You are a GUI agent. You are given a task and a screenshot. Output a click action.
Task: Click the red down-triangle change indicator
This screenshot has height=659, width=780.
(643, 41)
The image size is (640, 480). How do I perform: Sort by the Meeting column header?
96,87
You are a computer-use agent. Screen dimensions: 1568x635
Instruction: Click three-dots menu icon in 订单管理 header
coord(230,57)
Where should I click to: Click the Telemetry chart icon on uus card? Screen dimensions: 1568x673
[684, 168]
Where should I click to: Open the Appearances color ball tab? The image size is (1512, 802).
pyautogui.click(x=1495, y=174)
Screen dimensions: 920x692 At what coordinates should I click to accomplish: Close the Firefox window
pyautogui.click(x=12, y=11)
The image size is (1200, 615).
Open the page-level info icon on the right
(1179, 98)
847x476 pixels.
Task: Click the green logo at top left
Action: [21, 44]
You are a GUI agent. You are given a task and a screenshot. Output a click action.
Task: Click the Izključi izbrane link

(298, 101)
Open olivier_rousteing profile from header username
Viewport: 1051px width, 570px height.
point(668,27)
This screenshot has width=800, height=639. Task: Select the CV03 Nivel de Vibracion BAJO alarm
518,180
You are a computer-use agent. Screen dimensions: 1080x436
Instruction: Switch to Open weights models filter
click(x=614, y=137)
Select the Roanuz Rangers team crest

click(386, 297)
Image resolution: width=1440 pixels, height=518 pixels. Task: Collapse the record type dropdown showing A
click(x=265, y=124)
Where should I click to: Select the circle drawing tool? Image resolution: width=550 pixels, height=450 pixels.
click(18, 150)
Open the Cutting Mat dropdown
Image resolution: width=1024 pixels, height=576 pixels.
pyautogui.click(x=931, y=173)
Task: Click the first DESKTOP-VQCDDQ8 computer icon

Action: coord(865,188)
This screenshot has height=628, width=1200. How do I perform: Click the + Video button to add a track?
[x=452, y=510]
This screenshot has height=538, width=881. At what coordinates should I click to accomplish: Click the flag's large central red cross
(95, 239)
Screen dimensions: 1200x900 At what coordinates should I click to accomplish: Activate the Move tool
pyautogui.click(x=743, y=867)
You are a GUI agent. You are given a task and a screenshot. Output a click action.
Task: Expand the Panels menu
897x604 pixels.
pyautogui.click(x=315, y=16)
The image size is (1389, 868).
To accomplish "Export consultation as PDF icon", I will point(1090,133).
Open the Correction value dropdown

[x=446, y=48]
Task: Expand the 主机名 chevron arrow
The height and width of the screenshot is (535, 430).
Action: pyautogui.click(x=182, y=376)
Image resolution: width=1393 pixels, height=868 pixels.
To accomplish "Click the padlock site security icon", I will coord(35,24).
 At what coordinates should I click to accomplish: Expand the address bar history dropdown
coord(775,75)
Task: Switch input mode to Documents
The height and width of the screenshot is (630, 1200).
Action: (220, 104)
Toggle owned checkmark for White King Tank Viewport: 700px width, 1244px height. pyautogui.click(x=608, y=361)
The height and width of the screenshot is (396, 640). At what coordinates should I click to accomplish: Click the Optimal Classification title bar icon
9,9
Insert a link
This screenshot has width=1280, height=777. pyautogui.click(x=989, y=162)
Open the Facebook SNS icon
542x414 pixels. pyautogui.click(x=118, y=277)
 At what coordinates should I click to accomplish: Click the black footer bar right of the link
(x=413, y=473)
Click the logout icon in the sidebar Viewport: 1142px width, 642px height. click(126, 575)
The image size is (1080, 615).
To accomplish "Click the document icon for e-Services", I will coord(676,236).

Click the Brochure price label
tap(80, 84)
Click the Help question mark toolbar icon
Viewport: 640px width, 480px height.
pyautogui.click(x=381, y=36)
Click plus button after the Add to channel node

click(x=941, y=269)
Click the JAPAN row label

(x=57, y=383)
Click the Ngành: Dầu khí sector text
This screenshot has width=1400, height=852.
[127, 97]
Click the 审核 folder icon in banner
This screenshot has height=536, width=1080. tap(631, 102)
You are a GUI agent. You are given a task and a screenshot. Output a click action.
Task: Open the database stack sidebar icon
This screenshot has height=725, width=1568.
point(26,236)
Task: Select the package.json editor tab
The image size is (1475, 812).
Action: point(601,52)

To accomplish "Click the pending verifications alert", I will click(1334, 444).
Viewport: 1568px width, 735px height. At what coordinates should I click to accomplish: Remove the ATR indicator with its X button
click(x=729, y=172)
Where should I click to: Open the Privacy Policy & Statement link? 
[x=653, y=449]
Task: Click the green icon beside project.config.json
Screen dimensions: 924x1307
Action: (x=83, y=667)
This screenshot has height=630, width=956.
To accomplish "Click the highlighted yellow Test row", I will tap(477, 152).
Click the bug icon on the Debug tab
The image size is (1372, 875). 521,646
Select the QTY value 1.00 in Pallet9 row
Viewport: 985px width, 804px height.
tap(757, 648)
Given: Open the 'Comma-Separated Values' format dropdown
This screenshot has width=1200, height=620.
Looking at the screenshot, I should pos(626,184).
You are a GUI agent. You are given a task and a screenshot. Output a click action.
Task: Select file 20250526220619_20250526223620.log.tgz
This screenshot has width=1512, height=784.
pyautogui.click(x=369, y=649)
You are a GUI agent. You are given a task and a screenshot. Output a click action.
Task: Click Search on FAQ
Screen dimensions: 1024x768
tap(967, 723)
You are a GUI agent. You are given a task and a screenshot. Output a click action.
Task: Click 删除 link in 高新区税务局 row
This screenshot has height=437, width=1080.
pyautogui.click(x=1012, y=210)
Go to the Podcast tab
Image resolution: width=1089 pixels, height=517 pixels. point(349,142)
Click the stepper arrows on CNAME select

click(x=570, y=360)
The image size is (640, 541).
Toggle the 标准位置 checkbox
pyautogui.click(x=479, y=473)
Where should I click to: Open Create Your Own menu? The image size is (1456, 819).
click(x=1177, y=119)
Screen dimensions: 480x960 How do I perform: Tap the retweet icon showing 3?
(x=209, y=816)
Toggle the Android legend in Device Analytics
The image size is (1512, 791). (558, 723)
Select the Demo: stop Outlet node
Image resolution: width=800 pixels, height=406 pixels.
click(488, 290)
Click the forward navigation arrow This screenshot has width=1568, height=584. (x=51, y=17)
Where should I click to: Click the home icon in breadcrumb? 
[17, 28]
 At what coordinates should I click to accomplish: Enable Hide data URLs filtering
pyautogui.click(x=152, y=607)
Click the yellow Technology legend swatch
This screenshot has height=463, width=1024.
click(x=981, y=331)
----------
## Direction
Can you output every one of the rows above as a numbered list, leaving out the blank lines?

## Problem solution
1. You are a GUI agent. You are given a task and a screenshot. Output a click action.
2. Task: Click the red down-triangle change indicator
3. This screenshot has height=659, width=780.
4. (643, 41)
5. The image size is (640, 480). How do I perform: Sort by the Meeting column header?
6. 96,87
7. You are a computer-use agent. Screen dimensions: 1568x635
8. Instruction: Click three-dots menu icon in 订单管理 header
9. coord(230,57)
10. Where should I click to: Click the Telemetry chart icon on uus card? Screen dimensions: 1568x673
11. [684, 168]
12. Where should I click to: Open the Appearances color ball tab? The image size is (1512, 802).
13. pyautogui.click(x=1495, y=174)
14. Screen dimensions: 920x692 At what coordinates should I click to accomplish: Close the Firefox window
15. pyautogui.click(x=12, y=11)
16. The image size is (1200, 615).
17. Open the page-level info icon on the right
18. (1179, 98)
19. 847x476 pixels.
20. Task: Click the green logo at top left
21. Action: [21, 44]
22. You are a GUI agent. You are given a task and a screenshot. Output a click action.
23. Task: Click the Izključi izbrane link
24. (298, 101)
25. Open olivier_rousteing profile from header username
26. Viewport: 1051px width, 570px height.
27. point(668,27)
28. This screenshot has width=800, height=639. Task: Select the CV03 Nivel de Vibracion BAJO alarm
29. 518,180
30. You are a computer-use agent. Screen dimensions: 1080x436
31. Instruction: Switch to Open weights models filter
32. click(x=614, y=137)
33. Select the Roanuz Rangers team crest
34. click(386, 297)
35. Image resolution: width=1440 pixels, height=518 pixels. Task: Collapse the record type dropdown showing A
36. click(x=265, y=124)
37. Where should I click to: Select the circle drawing tool? Image resolution: width=550 pixels, height=450 pixels.
38. click(18, 150)
39. Open the Cutting Mat dropdown
40. Image resolution: width=1024 pixels, height=576 pixels.
41. pyautogui.click(x=931, y=173)
42. Task: Click the first DESKTOP-VQCDDQ8 computer icon
43. Action: coord(865,188)
44. This screenshot has height=628, width=1200. How do I perform: Click the + Video button to add a track?
45. [x=452, y=510]
46. This screenshot has height=538, width=881. At what coordinates should I click to accomplish: Click the flag's large central red cross
47. (95, 239)
48. Screen dimensions: 1200x900 At what coordinates should I click to accomplish: Activate the Move tool
49. pyautogui.click(x=743, y=867)
50. You are a GUI agent. You are given a task and a screenshot. Output a click action.
51. Task: Expand the Panels menu
52. 897x604 pixels.
53. pyautogui.click(x=315, y=16)
54. The image size is (1389, 868).
55. To accomplish "Export consultation as PDF icon", I will point(1090,133).
56. Open the Correction value dropdown
57. [x=446, y=48]
58. Task: Expand the 主机名 chevron arrow
59. The height and width of the screenshot is (535, 430).
60. Action: pyautogui.click(x=182, y=376)
61. Image resolution: width=1393 pixels, height=868 pixels.
62. To accomplish "Click the padlock site security icon", I will coord(35,24).
63.  At what coordinates should I click to accomplish: Expand the address bar history dropdown
64. coord(775,75)
65. Task: Switch input mode to Documents
66. The height and width of the screenshot is (630, 1200).
67. Action: (220, 104)
68. Toggle owned checkmark for White King Tank Viewport: 700px width, 1244px height. pyautogui.click(x=608, y=361)
69. The height and width of the screenshot is (396, 640). At what coordinates should I click to accomplish: Click the Optimal Classification title bar icon
70. 9,9
71. Insert a link
72. This screenshot has width=1280, height=777. pyautogui.click(x=989, y=162)
73. Open the Facebook SNS icon
74. 542x414 pixels. pyautogui.click(x=118, y=277)
75.  At what coordinates should I click to accomplish: Click the black footer bar right of the link
76. (x=413, y=473)
77. Click the logout icon in the sidebar Viewport: 1142px width, 642px height. click(126, 575)
78. The image size is (1080, 615).
79. To accomplish "Click the document icon for e-Services", I will coord(676,236).
80. Click the Brochure price label
81. tap(80, 84)
82. Click the Help question mark toolbar icon
83. Viewport: 640px width, 480px height.
84. pyautogui.click(x=381, y=36)
85. Click plus button after the Add to channel node
86. click(x=941, y=269)
87. Click the JAPAN row label
88. (x=57, y=383)
89. Click the Ngành: Dầu khí sector text
90. This screenshot has width=1400, height=852.
91. [127, 97]
92. Click the 审核 folder icon in banner
93. This screenshot has height=536, width=1080. tap(631, 102)
94. You are a GUI agent. You are given a task and a screenshot. Output a click action.
95. Task: Open the database stack sidebar icon
96. This screenshot has height=725, width=1568.
97. point(26,236)
98. Task: Select the package.json editor tab
99. The image size is (1475, 812).
100. Action: point(601,52)
101. To accomplish "Click the pending verifications alert", I will click(1334, 444).
102. Viewport: 1568px width, 735px height. At what coordinates should I click to accomplish: Remove the ATR indicator with its X button
103. click(x=729, y=172)
104. Where should I click to: Open the Privacy Policy & Statement link? 
105. [x=653, y=449]
106. Task: Click the green icon beside project.config.json
107. Screen dimensions: 924x1307
108. Action: (x=83, y=667)
109. This screenshot has height=630, width=956.
110. To accomplish "Click the highlighted yellow Test row", I will tap(477, 152).
111. Click the bug icon on the Debug tab
112. The image size is (1372, 875). 521,646
113. Select the QTY value 1.00 in Pallet9 row
114. Viewport: 985px width, 804px height.
115. tap(757, 648)
116. Given: Open the 'Comma-Separated Values' format dropdown
117. This screenshot has width=1200, height=620.
118. Looking at the screenshot, I should pos(626,184).
119. You are a GUI agent. You are given a task and a screenshot. Output a click action.
120. Task: Select file 20250526220619_20250526223620.log.tgz
121. This screenshot has width=1512, height=784.
122. pyautogui.click(x=369, y=649)
123. You are a GUI agent. You are given a task and a screenshot. Output a click action.
124. Task: Click Search on FAQ
125. Screen dimensions: 1024x768
126. tap(967, 723)
127. You are a GUI agent. You are given a task and a screenshot. Output a click action.
128. Task: Click 删除 link in 高新区税务局 row
129. This screenshot has height=437, width=1080.
130. pyautogui.click(x=1012, y=210)
131. Go to the Podcast tab
132. Image resolution: width=1089 pixels, height=517 pixels. point(349,142)
133. Click the stepper arrows on CNAME select
134. click(x=570, y=360)
135. The image size is (640, 541).
136. Toggle the 标准位置 checkbox
137. pyautogui.click(x=479, y=473)
138. Where should I click to: Open Create Your Own menu? The image size is (1456, 819).
139. click(x=1177, y=119)
140. Screen dimensions: 480x960 How do I perform: Tap the retweet icon showing 3?
141. (x=209, y=816)
142. Toggle the Android legend in Device Analytics
143. The image size is (1512, 791). (558, 723)
144. Select the Demo: stop Outlet node
145. Image resolution: width=800 pixels, height=406 pixels.
146. click(488, 290)
147. Click the forward navigation arrow This screenshot has width=1568, height=584. (x=51, y=17)
148. Where should I click to: Click the home icon in breadcrumb? 
149. [17, 28]
150.  At what coordinates should I click to accomplish: Enable Hide data URLs filtering
151. pyautogui.click(x=152, y=607)
152. Click the yellow Technology legend swatch
153. This screenshot has height=463, width=1024.
154. click(x=981, y=331)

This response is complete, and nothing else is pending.